▶ [Information supplied]:
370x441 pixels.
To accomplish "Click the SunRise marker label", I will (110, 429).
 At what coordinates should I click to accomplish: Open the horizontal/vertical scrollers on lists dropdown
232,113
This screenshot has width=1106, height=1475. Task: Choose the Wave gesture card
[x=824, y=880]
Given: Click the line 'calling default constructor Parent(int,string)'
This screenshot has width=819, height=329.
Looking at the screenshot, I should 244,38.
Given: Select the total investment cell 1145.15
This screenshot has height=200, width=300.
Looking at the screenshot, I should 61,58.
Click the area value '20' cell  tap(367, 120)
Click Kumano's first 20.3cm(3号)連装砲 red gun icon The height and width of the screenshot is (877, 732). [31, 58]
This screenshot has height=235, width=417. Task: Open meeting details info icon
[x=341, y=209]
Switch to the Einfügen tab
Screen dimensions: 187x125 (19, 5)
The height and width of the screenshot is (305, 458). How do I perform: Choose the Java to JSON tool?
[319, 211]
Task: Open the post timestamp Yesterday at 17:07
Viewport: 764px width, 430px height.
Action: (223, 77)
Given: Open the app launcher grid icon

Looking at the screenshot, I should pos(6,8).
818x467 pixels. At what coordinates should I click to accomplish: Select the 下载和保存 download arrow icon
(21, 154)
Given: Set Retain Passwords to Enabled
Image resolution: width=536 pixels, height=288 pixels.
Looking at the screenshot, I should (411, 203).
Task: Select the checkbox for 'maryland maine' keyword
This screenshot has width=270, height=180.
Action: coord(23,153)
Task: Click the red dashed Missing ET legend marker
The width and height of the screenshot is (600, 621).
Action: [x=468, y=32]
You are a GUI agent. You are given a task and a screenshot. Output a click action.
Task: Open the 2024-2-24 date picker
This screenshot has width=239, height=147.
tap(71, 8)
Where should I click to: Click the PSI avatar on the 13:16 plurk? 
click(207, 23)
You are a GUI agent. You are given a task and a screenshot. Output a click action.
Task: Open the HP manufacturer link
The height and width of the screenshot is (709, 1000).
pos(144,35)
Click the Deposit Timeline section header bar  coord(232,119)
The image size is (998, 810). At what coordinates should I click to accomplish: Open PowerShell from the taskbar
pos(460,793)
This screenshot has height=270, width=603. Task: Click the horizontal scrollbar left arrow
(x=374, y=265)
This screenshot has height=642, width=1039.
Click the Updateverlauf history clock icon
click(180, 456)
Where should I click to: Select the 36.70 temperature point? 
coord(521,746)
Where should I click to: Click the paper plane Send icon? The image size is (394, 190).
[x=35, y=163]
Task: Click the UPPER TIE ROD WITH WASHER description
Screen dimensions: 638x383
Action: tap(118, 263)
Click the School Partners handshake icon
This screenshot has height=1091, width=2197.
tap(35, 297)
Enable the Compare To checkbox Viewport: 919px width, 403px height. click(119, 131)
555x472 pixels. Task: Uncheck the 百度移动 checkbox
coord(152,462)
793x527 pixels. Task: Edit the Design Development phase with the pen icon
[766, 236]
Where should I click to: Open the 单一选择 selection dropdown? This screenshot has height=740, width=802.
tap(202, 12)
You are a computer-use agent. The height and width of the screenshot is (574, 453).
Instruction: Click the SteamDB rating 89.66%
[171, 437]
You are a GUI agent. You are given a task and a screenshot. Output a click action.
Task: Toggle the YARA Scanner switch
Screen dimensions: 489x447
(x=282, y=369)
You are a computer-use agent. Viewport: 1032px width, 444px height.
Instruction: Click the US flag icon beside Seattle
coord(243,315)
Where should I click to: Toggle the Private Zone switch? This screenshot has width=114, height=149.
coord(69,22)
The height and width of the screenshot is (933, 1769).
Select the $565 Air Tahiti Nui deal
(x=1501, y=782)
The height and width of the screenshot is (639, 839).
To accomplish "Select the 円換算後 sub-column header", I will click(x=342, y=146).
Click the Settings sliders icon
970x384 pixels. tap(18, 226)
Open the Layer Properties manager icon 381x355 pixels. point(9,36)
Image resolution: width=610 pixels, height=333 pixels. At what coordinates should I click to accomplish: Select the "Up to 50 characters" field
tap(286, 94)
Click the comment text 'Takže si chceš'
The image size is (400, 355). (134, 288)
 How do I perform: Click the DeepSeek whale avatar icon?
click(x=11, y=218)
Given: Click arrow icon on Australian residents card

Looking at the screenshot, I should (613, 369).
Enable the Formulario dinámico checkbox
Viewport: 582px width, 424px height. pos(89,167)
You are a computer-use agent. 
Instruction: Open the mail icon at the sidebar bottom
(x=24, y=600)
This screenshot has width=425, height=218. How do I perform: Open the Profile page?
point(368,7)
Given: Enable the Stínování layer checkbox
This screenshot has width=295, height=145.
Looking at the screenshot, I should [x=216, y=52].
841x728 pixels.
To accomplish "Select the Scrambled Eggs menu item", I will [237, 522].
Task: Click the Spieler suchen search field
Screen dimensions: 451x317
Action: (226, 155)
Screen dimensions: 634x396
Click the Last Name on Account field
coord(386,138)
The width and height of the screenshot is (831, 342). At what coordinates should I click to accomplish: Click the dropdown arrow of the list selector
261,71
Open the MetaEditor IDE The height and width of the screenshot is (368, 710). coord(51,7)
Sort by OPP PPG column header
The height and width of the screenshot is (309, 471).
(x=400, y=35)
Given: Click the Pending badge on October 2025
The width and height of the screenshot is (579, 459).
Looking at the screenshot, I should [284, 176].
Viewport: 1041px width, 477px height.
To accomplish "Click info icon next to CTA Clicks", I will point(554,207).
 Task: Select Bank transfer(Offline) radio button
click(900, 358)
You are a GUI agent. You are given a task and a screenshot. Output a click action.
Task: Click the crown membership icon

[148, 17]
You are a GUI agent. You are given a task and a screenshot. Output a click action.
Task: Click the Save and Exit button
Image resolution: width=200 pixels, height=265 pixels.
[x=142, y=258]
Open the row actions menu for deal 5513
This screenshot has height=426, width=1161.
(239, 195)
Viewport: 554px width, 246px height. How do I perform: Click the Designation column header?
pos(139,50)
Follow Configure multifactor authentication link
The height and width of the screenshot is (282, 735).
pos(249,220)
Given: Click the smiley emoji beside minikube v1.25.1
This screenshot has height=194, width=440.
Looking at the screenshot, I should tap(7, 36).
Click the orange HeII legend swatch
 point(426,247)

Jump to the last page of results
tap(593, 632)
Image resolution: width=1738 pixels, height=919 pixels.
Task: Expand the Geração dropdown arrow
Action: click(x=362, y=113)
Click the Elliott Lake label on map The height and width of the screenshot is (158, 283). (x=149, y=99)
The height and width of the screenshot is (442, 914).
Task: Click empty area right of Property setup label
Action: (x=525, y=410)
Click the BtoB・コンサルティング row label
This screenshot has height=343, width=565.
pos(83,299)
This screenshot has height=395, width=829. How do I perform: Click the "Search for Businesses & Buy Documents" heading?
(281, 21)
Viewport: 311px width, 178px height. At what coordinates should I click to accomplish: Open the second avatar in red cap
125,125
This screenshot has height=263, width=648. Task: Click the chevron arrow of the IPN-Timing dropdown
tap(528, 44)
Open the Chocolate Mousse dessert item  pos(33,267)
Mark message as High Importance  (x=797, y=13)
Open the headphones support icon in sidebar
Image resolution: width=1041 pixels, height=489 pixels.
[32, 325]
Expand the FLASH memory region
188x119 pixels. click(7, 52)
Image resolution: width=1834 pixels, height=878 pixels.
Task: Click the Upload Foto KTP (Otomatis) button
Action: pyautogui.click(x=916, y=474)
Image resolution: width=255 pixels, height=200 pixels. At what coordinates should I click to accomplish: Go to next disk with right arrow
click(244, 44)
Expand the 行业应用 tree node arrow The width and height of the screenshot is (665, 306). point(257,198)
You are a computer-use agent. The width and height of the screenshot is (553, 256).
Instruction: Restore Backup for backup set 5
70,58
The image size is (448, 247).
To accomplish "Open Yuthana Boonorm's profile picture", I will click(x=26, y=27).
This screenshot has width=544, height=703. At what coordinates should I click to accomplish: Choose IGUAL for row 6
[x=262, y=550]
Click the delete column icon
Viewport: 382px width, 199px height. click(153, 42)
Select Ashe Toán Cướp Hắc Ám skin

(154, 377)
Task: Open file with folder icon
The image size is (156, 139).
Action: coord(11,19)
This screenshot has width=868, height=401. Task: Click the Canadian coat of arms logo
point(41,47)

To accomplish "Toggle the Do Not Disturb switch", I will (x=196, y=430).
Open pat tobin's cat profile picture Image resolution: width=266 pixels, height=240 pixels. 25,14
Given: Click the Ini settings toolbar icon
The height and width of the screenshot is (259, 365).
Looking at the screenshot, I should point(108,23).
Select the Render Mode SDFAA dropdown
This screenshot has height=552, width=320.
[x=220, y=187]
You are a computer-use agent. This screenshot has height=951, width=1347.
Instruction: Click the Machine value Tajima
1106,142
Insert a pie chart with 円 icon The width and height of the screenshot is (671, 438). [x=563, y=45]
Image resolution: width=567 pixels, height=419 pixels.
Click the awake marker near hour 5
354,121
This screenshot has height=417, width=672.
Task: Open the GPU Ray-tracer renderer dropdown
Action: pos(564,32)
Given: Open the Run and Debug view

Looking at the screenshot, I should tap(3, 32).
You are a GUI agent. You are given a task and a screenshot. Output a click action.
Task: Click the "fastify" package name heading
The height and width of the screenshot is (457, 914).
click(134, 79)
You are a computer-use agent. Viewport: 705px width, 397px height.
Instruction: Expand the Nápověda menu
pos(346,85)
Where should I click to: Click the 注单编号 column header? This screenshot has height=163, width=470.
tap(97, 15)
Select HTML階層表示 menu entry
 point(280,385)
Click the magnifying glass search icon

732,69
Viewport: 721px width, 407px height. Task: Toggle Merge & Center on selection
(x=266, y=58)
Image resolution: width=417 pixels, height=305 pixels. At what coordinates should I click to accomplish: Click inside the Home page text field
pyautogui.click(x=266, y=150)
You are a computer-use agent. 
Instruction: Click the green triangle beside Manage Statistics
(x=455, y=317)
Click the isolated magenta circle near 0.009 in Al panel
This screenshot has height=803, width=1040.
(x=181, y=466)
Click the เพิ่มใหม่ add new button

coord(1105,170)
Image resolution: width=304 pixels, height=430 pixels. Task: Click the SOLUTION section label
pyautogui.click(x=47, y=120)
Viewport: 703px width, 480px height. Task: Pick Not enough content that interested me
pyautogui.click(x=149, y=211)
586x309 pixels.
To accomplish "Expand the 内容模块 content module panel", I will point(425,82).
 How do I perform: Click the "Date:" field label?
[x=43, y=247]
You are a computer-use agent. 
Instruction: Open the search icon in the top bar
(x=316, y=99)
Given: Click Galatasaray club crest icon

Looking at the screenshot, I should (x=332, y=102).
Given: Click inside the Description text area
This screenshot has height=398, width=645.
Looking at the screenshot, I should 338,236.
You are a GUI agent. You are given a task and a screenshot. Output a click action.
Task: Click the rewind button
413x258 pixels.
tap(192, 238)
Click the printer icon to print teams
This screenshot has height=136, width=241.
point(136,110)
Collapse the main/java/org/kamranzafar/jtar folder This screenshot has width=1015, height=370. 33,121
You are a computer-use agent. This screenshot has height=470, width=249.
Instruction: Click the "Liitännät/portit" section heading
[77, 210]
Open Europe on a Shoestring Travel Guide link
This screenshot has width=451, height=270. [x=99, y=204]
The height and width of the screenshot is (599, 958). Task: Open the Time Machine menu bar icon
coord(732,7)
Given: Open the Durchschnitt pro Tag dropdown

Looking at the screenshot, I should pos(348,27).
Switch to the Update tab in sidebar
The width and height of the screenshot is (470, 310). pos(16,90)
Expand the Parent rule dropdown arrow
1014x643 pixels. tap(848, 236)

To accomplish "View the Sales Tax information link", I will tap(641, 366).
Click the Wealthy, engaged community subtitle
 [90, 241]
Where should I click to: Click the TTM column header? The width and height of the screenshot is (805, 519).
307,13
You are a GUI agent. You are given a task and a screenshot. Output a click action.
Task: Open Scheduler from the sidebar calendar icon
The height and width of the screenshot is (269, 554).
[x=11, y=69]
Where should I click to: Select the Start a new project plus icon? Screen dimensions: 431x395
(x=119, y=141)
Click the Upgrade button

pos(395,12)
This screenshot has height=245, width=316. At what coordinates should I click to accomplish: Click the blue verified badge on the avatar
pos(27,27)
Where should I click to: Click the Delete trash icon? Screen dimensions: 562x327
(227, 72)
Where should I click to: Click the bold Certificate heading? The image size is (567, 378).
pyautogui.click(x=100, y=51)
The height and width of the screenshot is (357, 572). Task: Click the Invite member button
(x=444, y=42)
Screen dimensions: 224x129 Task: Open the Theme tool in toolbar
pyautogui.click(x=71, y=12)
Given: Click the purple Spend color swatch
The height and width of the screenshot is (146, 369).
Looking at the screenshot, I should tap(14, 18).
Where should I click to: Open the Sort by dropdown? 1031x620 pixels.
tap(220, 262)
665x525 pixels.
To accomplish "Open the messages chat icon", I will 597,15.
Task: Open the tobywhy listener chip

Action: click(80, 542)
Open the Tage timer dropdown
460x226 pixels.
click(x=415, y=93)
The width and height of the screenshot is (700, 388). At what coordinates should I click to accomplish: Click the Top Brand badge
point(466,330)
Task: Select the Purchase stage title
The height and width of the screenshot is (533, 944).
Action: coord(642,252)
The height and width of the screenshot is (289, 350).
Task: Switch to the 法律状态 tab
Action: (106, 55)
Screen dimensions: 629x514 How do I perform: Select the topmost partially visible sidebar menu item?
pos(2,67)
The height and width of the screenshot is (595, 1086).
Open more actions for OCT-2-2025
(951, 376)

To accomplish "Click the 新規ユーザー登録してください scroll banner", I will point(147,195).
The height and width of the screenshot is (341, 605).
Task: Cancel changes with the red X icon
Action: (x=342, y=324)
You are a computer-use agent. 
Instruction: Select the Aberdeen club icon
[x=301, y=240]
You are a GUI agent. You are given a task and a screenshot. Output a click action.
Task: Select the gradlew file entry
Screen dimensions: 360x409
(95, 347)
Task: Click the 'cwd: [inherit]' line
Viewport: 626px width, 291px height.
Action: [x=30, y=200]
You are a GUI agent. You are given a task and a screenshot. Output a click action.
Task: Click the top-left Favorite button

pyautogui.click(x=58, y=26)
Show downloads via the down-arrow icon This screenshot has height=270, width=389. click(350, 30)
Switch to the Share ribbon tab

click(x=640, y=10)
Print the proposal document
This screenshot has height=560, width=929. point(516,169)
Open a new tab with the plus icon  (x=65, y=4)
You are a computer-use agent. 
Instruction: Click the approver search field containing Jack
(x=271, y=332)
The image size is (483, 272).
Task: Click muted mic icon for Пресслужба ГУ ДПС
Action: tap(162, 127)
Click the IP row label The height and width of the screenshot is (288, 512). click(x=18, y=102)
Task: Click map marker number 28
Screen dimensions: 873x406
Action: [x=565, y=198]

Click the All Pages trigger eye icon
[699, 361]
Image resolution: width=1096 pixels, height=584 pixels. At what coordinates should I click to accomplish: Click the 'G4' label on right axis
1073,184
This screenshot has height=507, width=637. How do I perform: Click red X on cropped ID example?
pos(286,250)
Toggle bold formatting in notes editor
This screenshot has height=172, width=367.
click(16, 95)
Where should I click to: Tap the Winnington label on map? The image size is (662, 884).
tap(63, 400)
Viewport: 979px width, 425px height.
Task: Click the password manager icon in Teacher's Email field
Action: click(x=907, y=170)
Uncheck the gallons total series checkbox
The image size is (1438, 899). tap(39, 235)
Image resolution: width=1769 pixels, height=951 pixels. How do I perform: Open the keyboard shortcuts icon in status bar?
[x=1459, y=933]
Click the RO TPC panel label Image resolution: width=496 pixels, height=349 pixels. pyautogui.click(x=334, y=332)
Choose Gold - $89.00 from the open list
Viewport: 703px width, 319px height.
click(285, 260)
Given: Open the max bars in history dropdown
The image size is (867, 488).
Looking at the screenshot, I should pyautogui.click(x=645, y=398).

▶ [Requirement]:
Using the entries above, work out the number of lines that hold the word "folder" and write it with no other words.

▶ [Answer]:
2